The Mayo Clinic suggests the following: antibiotics (generally the lowest side effect profile compared to other treatments); corticosteroids (e.g., prednisone); but corticosteroids have many side effects, including "moon face" for the duration of the medication's trial usage, as well as unwanted hair growth for females and/or osteoporosis with long-term use. Tumor necrosis factor (TNF)-alpha inhibitors like infliximab (Remicade) and adalimumab (Humira) have shown promise for some, but they should probably be considered a third-line treatment, as treatment is associated with increased risk of infection, heart failure and certain cancers. Surgery is also available for those overwhelmed by the condition, but it will not cure the condition, just relieve the skin-related issues for a while. The disease is pernicious and is almost always guaranteed to return, if not in the same spot where the surgery was performed.

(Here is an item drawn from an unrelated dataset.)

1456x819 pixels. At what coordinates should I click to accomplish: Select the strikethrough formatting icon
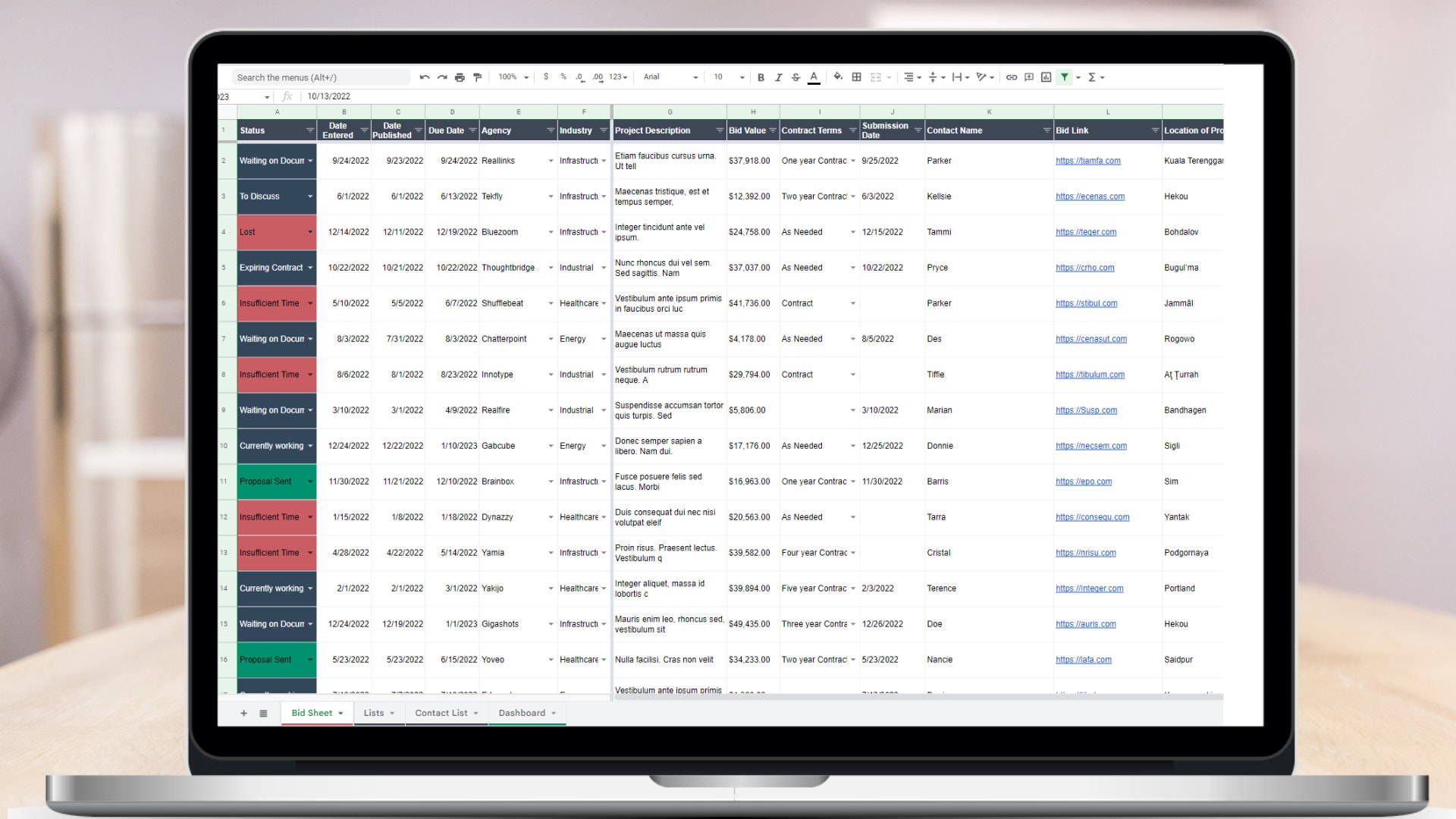click(x=795, y=77)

Some products for adult acne may help relieve some symptoms for people with hidradenitis, although there is no guarantee it will work in all or even most individuals. Birth control medication may relieve some symptoms for women; there is a hormonal treatment for men as well, but that has not been proven to be safe or effective as of yet.

Alternative treatments not approved by the FDA include alpha hydroxy acids (naturally available in small amounts in citrus fruits), Azelaic acid, and zinc. It is not thought that they are as effective as standard medical treatment, but they tend to have less side effects. Some suggest tea tree oil and a specific strain of brewer's yeast, called CBS 5926. However, tea tree oil can cause contact dermatitis for some as well as breast development in teenage boys and should not be used if one has rosacea due to the potentiality of worsening the symptoms of that skin condition. CBS 5962 can also cause migraines and intestinal issues for some.